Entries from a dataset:

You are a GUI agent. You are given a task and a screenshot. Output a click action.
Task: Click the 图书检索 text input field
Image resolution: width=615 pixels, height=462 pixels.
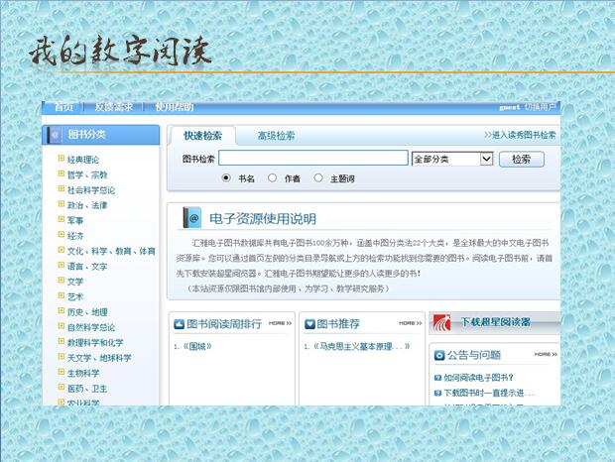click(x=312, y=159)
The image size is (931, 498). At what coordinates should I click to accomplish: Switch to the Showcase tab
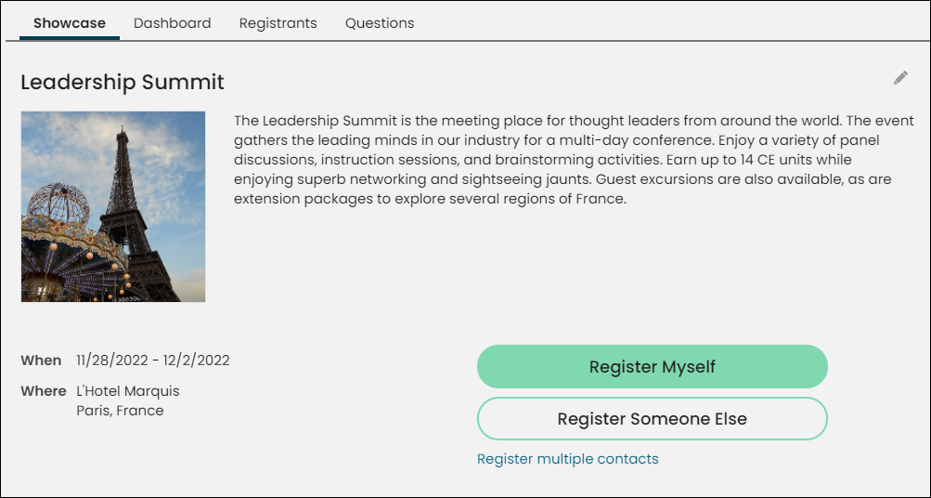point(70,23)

...

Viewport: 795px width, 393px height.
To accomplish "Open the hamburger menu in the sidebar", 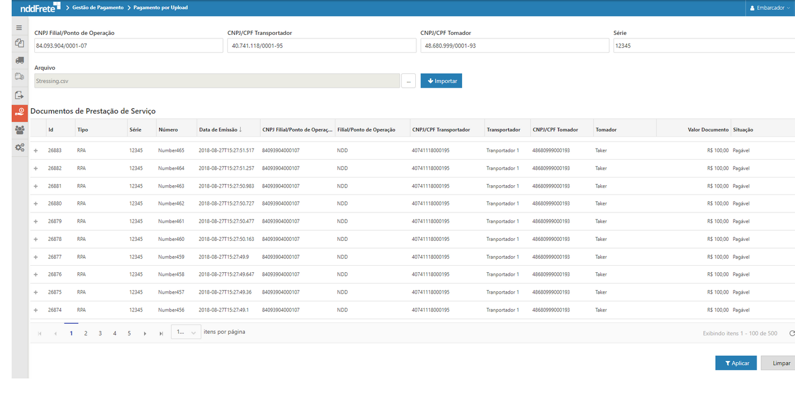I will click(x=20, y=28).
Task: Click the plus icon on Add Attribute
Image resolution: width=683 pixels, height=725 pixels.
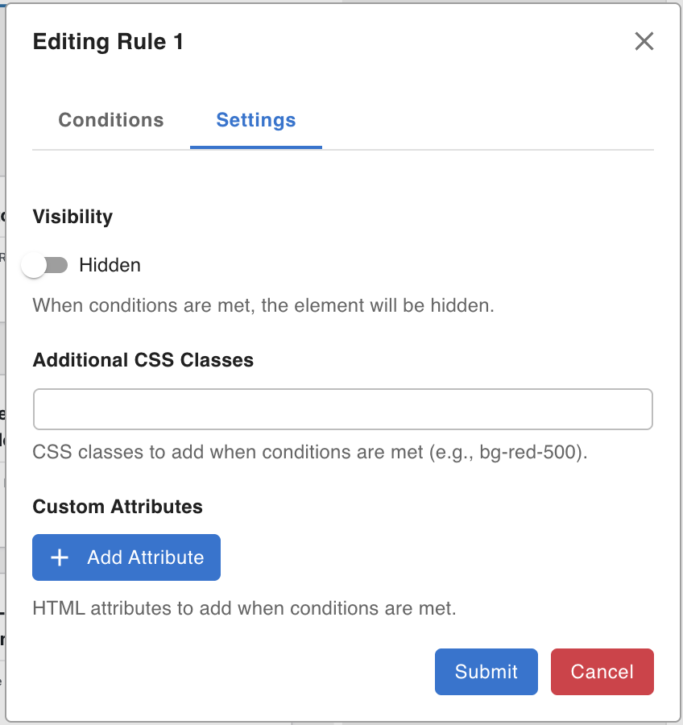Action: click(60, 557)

▶ [What is needed]: Please turn the records starting at the line containing "You are a GUI" and ending at the line containing "point(70,23)" into a numbered list, omitting any blank lines. Leave the pictures out of the answer.

▶ [Written reply]:
1. You are a GUI agent. You are given a task and a screenshot. Output a click action.
2. Task: Click the 图书检索 text input field
3. Image resolution: width=615 pixels, height=462 pixels.
4. click(x=312, y=159)
5. The image size is (931, 498). At what coordinates should I click to accomplish: Switch to the Showcase tab
6. point(70,23)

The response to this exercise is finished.